Con sentenza n. 13342 del 2004 questa Corte accoglieva in parte qua il ricorso della compagnia di assicurazioni Assitalia rimettendo la causa avanti alla Corte d’appello di Roma e formulava il seguente principio di diritto: “il rigetto della surroga, motivato con la sola mancata prova del previo pagamento dell’indennizzo all’assicurato, è giuridicamente errato”.

La compagnia di assicurazioni Assitalia provvedeva a riassumere il giudizio nei confronti della Reale Mutua e del fallimento di G.P..

Con sentenza n. 963/2013 la Corte d’appello condannava la compagnia di assicurazioni Reale Mutua a pagare alla compagnia di assicurazioni Assitalia la somma di Euro 140.265,80, oltre accessori; condannava la compagnia di assicurazioni Reale Mutua a tenere indenne la Assitalia di quanto avrebbe dovuto eventualmente ancora pagare per il titolo per cui è causa.

Proponeva ricorso per cassazione la Reale Mutua di assicurazioni quale impresa designata per il Piemonte e la Val d’Aosta del Fondo di garanzia per le vittime della strada sostenuto con tre motivi.

Resisteva con controricorso Generali Italia s.p.a. (già Ina Assitalia s.p.a.).

Non svolgeva attività difensiva il fallimento di G.P..

All’udienza del 14 aprile 2016, avendo le parti definito transattivamente e stragiudizialmente la lite ed essendo pervenuta la rinuncia al ricorso, il P.G. d’udienza ha chiesto che venga dichiarata l’estinzione del giudizio.

La richiesta va accolta.

La rinuncia infatti è formalmente perfetta in quanto sottoscritta dall’avv. Alberto Cavaliere in qualità di procuratore della Generali Italia s.p.a. e dagli avv. Milena Liuzzi e Luigi Antonelli d’Oulx in qualità procuratori della società Reale Mutua di Assicurazioni.

Consegue l’estinzione del giudizio di cassazione per rinuncia al ricorso, da dichiararsi con ordinanza (art. 391 c.p.c., comma 1), con compensazione delle spese del medesimo giudizio secondo l’accordo delle parti.

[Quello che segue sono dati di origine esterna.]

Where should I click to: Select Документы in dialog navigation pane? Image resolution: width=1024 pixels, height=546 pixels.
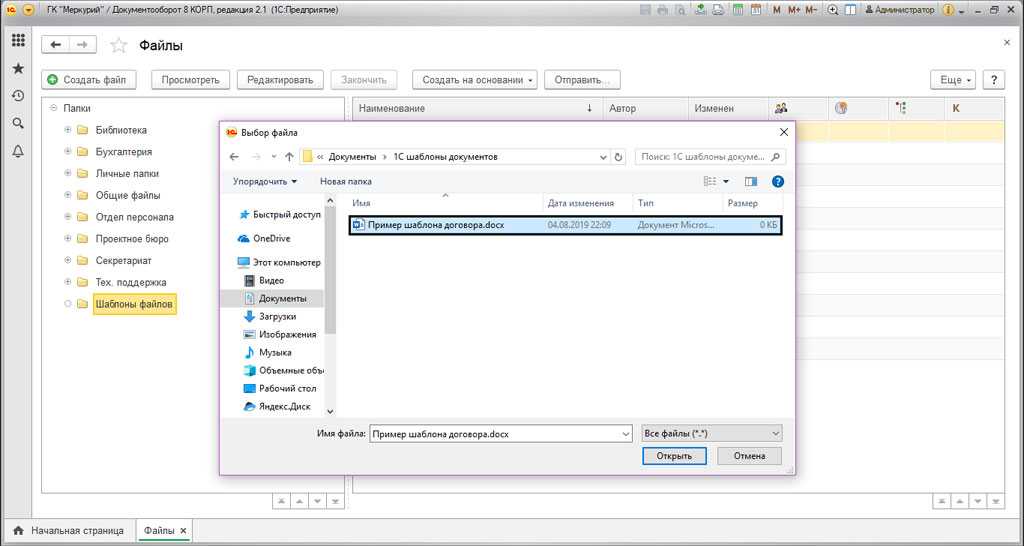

Quanto al contributo unificato, deve escludersene il raddoppio, atteso che tale misura si applica ai soli casi – tipici – del rigetto dell’impugnazione o della sua declaratoria di inammissibilità o improcedibilità (Cass., ordinanza n. 23175 del 12 novembre 2015) e trattandosi di misura eccezionale, lato sensu sanzionatoria, essa è di stretta interpretazione e, come tale, non suscettibile di interpretazione estensiva o analogica.

PQM

La Corte dichiara estinto il giudizio di cassazione per rinuncia al ricorso, con compensazione medesimo giudizio.

Così deciso in Roma, il 14 aprile 2016.